Exercising a little flexibility in interpreting a town ordinance, Mooresville commissioners may have saved one man and his family from losing their home.
Last month, Mooresville commissioners voted to allow for the replacement of rundown mobile homes in the Mooresville Mill Village.
The decision generated a lot of discussion among commissioners because it went against the current standards in the town's neighborhood conservation overlay ordinance.
The ordinance was written a couple of years ago to preserve the historical integrity of the homes in the Mooresville Mill Village, which were built in the early 1900s.
At the time, the Mooresville Mill owned the homes and rented them to workers, said Town Manager Erskine Smith.
By the 1990s, the Mooresville Mill had fallen victim to the same fate of other rural mills but the homes remained.
Today, the homes remind residents of what it was like to live in Mooresville at the turn of the century. They bear some of the architectural features that were once popular, such as large front porches and pitched roofs.
But the rapid growth in the area threatened the historical integrity of the homes, with some homeowners making drastic renovations and others renting their homes, said Smith.
Thus, the town worked with residents over several months to create the overlay district. Among other things, the district prohibited mobile homes in the area.
"The goal was to preserve the housing stock and stabilize the neighborhood," said Smith.
Existing mobile homes were grandfathered into the new ordinance.
But Commissioner Chris Carney said town officials discovered a hole in the ordinance when a resident approached them recently about replacing his rundown mobile home.
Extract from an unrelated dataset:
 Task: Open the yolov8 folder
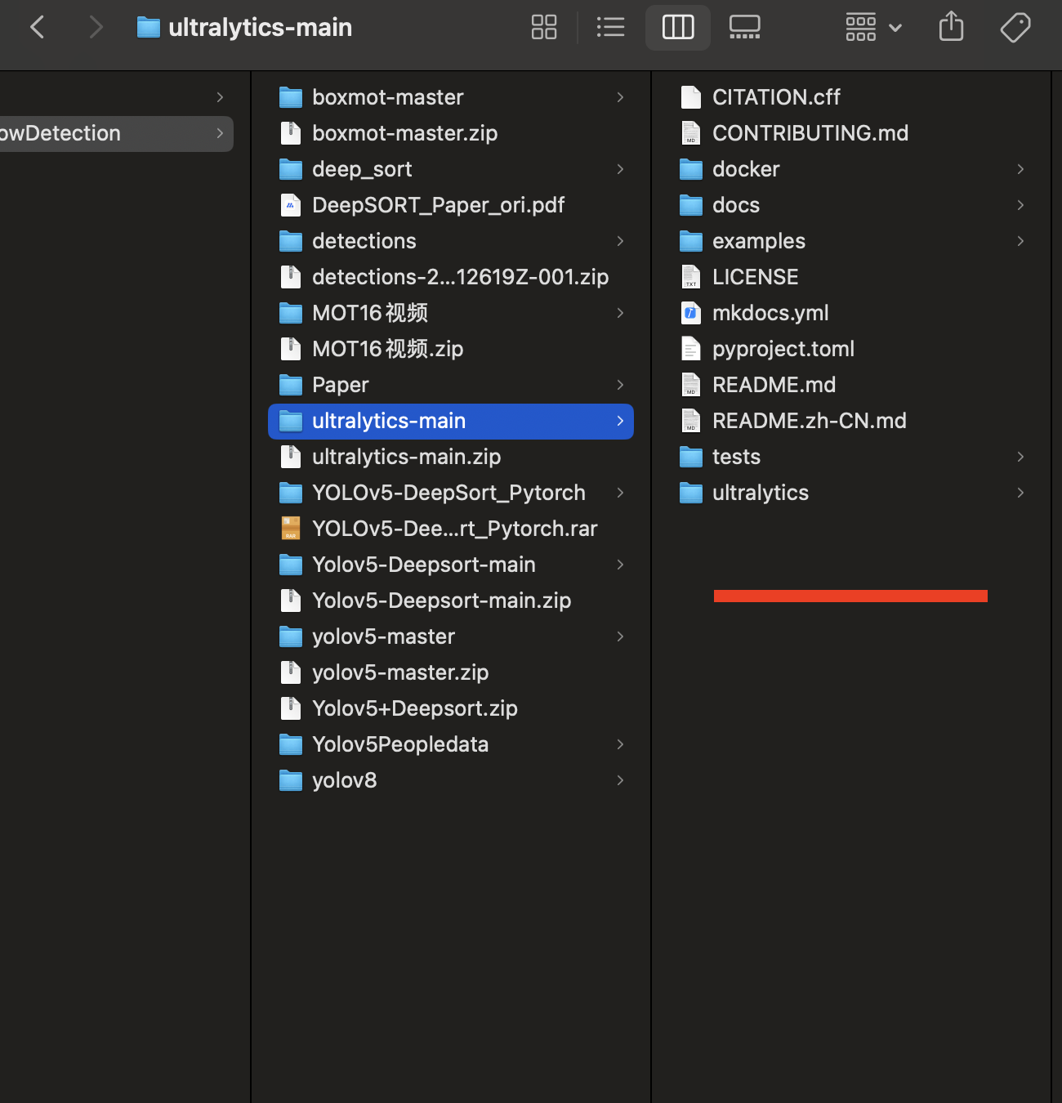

The home was in such disrepair, that he had to take his children to live with family.
"Who are we to tell people who have been grandfathered in that they don't have the right to a newer and better home for their family on a piece of land that they own," said Carney.
Ultimately, commissioners Mitch Abraham, Carney and Thurman Houston voted in favor of allowing the replacement of the mobile units while commissioners Miles Atkins, Rhett Dusenbury and Mac Herring voted against it.
Mayor Chris Montgomery ended the tie vote by siding with Abraham, Carney and Houston.
The decision means owner-occupied mobile units can be replaced once they've deteriorated by more than 50 percent of the structural replacement costs.
Rental units are not eligible.
Carney acknowledged the difficult decision that town officials had to make but said he was pleased with the conclusion.
"If you make a planning document the be all, end all of a decision, you don't need elected officials to weigh out the pros and cons," he said. "This was a hole in the policy that needed to be fixed.